Goal of the exercise: Every line of the data is to be transcribed without error.

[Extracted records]
^^^^^^^^^^^^^^^^

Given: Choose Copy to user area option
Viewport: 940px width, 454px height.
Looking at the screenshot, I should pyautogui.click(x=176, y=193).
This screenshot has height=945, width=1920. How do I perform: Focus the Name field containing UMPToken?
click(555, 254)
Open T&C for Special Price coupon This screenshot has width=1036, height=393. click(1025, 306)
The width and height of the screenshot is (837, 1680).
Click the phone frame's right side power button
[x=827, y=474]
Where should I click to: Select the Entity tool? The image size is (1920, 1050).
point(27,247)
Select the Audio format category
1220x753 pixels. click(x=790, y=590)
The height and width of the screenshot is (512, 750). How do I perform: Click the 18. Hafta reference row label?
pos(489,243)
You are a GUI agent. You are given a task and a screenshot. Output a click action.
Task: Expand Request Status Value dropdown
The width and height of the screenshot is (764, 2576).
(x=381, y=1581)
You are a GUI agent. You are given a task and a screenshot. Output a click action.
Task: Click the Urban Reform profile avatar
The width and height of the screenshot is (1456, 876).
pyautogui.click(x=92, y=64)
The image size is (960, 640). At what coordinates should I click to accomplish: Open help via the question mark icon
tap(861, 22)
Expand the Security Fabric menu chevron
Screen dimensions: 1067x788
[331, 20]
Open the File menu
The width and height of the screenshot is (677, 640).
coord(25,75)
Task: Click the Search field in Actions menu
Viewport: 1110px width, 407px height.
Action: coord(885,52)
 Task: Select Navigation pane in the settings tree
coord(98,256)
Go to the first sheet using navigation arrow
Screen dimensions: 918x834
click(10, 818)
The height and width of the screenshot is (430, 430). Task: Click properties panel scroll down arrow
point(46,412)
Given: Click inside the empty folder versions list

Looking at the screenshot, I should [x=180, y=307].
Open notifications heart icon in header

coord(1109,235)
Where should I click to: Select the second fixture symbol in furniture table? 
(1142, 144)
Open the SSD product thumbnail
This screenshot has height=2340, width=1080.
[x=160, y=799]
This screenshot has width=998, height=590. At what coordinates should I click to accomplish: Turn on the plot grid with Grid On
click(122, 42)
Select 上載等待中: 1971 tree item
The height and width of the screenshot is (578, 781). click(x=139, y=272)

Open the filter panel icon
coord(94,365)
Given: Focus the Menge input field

^^^^^^^^^^^^^^^^

Answer below:
Given: Choose Copy to user area option
Viewport: 940px width, 454px height.
Looking at the screenshot, I should pyautogui.click(x=176, y=193).
This screenshot has height=945, width=1920. How do I perform: Focus the Name field containing UMPToken?
click(555, 254)
Open T&C for Special Price coupon This screenshot has width=1036, height=393. click(1025, 306)
The width and height of the screenshot is (837, 1680).
Click the phone frame's right side power button
[x=827, y=474]
Where should I click to: Select the Entity tool? The image size is (1920, 1050).
point(27,247)
Select the Audio format category
1220x753 pixels. click(x=790, y=590)
The height and width of the screenshot is (512, 750). How do I perform: Click the 18. Hafta reference row label?
pos(489,243)
You are a GUI agent. You are given a task and a screenshot. Output a click action.
Task: Expand Request Status Value dropdown
The width and height of the screenshot is (764, 2576).
(x=381, y=1581)
You are a GUI agent. You are given a task and a screenshot. Output a click action.
Task: Click the Urban Reform profile avatar
The width and height of the screenshot is (1456, 876).
pyautogui.click(x=92, y=64)
The image size is (960, 640). At what coordinates should I click to accomplish: Open help via the question mark icon
tap(861, 22)
Expand the Security Fabric menu chevron
Screen dimensions: 1067x788
[331, 20]
Open the File menu
The width and height of the screenshot is (677, 640).
coord(25,75)
Task: Click the Search field in Actions menu
Viewport: 1110px width, 407px height.
Action: coord(885,52)
 Task: Select Navigation pane in the settings tree
coord(98,256)
Go to the first sheet using navigation arrow
Screen dimensions: 918x834
click(10, 818)
The height and width of the screenshot is (430, 430). Task: Click properties panel scroll down arrow
point(46,412)
Given: Click inside the empty folder versions list

Looking at the screenshot, I should [x=180, y=307].
Open notifications heart icon in header

coord(1109,235)
Where should I click to: Select the second fixture symbol in furniture table? 
(1142, 144)
Open the SSD product thumbnail
This screenshot has height=2340, width=1080.
[x=160, y=799]
This screenshot has width=998, height=590. At what coordinates should I click to accomplish: Turn on the plot grid with Grid On
click(122, 42)
Select 上載等待中: 1971 tree item
The height and width of the screenshot is (578, 781). click(x=139, y=272)

Open the filter panel icon
coord(94,365)
Given: Focus the Menge input field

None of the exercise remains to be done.